■ **Task material**:
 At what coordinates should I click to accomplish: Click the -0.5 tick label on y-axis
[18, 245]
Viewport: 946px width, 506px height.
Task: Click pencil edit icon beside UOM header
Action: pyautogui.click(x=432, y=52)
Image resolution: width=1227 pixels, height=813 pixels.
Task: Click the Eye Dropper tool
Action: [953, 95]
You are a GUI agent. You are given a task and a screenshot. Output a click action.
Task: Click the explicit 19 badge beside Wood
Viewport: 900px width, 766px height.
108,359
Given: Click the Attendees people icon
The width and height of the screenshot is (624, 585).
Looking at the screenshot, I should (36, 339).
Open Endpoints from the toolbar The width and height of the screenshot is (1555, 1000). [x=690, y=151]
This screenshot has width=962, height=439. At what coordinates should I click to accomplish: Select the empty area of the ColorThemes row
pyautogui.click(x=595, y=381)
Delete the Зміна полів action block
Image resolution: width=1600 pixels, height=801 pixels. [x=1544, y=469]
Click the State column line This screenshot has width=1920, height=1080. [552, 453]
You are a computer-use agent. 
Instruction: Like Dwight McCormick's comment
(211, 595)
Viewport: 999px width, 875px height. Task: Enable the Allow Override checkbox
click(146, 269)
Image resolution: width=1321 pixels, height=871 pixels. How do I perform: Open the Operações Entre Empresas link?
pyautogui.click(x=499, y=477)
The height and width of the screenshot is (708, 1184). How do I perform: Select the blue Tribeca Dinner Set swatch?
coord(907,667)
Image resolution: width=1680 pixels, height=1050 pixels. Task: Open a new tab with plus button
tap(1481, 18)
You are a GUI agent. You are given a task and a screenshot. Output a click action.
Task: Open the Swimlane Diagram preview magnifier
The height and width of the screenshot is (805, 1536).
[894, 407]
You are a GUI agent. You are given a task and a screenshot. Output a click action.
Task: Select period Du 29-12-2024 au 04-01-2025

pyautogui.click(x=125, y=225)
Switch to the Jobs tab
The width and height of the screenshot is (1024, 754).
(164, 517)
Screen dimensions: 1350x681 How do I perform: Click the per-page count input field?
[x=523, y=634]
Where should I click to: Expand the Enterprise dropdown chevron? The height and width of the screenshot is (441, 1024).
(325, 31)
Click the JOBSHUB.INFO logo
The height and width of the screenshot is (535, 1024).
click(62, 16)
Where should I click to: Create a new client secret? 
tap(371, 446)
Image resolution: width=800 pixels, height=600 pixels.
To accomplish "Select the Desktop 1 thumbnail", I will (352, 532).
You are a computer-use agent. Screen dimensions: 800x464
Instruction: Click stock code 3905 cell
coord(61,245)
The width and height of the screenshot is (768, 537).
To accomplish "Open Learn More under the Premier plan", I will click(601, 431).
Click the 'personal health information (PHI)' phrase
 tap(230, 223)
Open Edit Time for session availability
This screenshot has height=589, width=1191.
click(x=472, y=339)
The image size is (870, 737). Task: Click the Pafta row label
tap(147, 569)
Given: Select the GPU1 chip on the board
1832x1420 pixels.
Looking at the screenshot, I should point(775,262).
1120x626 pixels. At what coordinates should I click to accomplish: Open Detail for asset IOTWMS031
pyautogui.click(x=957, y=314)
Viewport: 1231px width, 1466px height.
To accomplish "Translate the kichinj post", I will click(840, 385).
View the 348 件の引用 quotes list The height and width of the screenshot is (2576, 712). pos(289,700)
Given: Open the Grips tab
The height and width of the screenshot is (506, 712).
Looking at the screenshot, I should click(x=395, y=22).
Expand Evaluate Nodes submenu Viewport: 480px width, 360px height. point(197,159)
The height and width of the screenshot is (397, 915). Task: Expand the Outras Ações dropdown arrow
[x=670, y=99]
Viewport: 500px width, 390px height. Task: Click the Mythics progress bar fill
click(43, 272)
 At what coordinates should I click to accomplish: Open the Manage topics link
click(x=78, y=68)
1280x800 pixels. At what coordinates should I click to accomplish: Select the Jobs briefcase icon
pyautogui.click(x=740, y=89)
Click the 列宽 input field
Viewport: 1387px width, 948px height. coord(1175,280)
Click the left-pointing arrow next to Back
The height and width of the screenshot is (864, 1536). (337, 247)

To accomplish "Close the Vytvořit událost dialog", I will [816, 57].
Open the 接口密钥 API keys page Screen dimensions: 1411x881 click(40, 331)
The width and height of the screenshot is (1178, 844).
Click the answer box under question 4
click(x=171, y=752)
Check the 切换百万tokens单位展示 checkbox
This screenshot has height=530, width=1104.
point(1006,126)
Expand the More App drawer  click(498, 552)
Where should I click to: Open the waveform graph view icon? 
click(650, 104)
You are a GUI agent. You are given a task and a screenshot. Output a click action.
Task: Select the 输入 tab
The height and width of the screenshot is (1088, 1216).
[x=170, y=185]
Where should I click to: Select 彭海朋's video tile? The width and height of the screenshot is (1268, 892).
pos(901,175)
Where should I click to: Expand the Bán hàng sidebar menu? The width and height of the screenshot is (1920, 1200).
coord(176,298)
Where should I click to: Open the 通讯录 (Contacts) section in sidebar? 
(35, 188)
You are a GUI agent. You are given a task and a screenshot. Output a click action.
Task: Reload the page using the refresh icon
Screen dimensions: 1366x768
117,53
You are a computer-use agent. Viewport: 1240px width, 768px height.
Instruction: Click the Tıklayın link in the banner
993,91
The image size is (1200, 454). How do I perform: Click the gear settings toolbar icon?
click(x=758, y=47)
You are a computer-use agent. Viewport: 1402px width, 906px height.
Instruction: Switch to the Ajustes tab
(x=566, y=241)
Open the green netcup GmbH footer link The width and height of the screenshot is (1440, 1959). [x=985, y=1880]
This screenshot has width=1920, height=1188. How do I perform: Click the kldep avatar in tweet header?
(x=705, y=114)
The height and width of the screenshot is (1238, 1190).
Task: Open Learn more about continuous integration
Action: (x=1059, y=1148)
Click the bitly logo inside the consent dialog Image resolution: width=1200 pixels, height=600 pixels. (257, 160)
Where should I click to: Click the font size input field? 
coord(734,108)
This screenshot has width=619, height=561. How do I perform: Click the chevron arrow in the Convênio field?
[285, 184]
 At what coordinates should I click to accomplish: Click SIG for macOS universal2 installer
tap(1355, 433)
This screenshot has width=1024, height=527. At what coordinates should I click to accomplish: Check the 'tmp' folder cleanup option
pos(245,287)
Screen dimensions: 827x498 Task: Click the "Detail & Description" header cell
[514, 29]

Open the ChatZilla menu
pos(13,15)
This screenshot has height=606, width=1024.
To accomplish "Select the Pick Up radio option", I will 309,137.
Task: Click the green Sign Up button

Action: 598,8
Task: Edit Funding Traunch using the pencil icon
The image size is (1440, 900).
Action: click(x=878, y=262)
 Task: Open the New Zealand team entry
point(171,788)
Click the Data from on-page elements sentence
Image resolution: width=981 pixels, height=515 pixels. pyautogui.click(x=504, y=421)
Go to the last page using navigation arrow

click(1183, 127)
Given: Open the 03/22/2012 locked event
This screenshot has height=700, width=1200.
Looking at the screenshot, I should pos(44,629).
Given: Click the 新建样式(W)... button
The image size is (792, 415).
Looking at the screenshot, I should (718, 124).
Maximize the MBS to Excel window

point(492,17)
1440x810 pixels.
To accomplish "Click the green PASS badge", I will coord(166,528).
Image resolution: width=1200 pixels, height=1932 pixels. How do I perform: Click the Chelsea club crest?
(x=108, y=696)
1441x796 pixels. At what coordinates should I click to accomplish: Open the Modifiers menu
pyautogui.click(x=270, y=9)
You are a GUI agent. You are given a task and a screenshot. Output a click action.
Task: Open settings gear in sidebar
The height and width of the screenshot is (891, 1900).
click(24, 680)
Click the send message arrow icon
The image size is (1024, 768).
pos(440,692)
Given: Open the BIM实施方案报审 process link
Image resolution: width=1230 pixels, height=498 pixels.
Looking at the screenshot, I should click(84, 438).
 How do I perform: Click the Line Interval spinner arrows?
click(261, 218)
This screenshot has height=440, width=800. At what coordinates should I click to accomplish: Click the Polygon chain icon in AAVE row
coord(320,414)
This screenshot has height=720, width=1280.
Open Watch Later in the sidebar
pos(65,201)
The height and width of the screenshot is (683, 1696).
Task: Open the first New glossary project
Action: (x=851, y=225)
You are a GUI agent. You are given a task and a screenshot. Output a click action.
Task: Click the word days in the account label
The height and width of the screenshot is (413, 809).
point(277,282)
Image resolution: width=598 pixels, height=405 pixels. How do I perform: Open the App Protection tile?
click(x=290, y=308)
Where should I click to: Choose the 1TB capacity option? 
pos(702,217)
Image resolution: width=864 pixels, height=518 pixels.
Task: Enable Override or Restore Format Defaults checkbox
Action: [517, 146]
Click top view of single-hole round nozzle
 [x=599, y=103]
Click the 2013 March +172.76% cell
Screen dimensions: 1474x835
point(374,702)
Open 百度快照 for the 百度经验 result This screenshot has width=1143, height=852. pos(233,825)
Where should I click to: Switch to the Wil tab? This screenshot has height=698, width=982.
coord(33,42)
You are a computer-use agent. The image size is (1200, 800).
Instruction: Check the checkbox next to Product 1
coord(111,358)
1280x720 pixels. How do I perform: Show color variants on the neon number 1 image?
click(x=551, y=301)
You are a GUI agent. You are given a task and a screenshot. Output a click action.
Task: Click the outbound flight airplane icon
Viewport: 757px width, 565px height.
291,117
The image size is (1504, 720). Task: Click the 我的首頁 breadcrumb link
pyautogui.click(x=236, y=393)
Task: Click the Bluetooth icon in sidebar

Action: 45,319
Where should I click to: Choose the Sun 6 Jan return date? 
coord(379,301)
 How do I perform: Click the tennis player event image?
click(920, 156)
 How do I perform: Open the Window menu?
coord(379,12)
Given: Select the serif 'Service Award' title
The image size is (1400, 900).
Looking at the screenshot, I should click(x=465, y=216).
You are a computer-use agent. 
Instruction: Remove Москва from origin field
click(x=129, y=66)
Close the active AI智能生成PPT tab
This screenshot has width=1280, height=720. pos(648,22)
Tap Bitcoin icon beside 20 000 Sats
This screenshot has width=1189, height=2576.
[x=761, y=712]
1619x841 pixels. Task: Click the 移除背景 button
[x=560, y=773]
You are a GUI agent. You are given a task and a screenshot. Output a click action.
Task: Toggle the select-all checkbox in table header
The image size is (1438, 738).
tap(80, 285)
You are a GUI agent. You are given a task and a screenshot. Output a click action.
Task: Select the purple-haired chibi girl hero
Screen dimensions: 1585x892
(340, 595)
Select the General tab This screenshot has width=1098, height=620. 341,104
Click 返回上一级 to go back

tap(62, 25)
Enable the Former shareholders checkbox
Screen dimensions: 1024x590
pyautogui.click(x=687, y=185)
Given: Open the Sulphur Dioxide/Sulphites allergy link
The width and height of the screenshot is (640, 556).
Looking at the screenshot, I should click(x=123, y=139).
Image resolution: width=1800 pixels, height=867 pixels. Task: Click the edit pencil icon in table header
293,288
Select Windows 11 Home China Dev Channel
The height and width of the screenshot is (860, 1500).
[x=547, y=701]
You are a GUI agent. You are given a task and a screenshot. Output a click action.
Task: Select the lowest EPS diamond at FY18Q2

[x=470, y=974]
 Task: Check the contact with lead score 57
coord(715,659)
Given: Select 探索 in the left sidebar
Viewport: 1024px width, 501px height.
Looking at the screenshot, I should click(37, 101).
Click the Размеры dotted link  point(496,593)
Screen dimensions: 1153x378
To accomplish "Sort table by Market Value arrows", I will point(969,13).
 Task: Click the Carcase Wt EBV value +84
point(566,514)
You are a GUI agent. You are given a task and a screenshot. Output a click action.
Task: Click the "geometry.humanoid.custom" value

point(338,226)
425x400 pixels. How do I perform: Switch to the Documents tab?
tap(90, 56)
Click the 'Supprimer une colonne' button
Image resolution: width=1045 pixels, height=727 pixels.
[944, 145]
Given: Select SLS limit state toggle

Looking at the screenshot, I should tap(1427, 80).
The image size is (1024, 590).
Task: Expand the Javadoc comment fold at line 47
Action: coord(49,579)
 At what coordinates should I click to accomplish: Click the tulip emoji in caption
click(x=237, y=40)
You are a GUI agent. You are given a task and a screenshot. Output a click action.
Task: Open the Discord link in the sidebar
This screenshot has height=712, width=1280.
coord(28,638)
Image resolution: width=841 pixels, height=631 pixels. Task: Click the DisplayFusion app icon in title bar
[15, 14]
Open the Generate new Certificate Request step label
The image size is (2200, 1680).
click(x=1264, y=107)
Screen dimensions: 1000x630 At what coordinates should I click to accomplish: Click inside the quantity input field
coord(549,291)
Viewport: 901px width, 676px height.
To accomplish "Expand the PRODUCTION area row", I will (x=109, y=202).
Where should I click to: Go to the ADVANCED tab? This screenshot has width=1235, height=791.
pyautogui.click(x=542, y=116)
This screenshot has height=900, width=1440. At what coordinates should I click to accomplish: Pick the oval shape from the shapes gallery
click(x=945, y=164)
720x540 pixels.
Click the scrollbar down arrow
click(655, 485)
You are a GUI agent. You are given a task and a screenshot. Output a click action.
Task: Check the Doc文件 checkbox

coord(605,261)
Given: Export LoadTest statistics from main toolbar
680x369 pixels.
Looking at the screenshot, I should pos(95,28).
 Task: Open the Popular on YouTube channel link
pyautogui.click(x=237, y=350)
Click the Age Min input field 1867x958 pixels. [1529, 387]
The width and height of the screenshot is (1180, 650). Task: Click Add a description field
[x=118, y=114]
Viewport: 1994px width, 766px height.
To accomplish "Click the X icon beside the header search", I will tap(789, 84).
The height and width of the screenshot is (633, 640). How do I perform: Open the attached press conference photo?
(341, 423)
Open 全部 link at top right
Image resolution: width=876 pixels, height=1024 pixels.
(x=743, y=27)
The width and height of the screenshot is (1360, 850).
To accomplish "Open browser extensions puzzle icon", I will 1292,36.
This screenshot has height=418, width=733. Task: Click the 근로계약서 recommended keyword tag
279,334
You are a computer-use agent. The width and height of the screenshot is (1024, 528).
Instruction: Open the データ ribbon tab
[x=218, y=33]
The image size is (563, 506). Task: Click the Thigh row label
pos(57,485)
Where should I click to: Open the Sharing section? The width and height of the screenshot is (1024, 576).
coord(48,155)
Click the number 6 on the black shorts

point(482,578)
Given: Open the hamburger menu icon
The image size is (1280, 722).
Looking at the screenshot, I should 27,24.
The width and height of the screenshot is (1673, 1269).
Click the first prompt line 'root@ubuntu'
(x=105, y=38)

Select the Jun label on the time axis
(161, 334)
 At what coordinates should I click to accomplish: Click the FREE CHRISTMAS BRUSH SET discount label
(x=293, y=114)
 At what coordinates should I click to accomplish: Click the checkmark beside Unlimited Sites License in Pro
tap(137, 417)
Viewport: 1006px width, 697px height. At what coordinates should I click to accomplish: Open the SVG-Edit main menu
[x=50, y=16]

■ **What is being asked**: Include in the answer nothing but an exact repetition of the lines from the one with "The width and height of the screenshot is (1360, 850)." through the end of the material.

■ **Solution to this task**:
The width and height of the screenshot is (1360, 850).
To accomplish "Open browser extensions puzzle icon", I will 1292,36.
This screenshot has height=418, width=733. Task: Click the 근로계약서 recommended keyword tag
279,334
You are a computer-use agent. The width and height of the screenshot is (1024, 528).
Instruction: Open the データ ribbon tab
[x=218, y=33]
The image size is (563, 506). Task: Click the Thigh row label
pos(57,485)
Where should I click to: Open the Sharing section? The width and height of the screenshot is (1024, 576).
coord(48,155)
Click the number 6 on the black shorts

point(482,578)
Given: Open the hamburger menu icon
The image size is (1280, 722).
Looking at the screenshot, I should 27,24.
The width and height of the screenshot is (1673, 1269).
Click the first prompt line 'root@ubuntu'
(x=105, y=38)

Select the Jun label on the time axis
(161, 334)
 At what coordinates should I click to accomplish: Click the FREE CHRISTMAS BRUSH SET discount label
(x=293, y=114)
 At what coordinates should I click to accomplish: Click the checkmark beside Unlimited Sites License in Pro
tap(137, 417)
Viewport: 1006px width, 697px height. At what coordinates should I click to accomplish: Open the SVG-Edit main menu
[x=50, y=16]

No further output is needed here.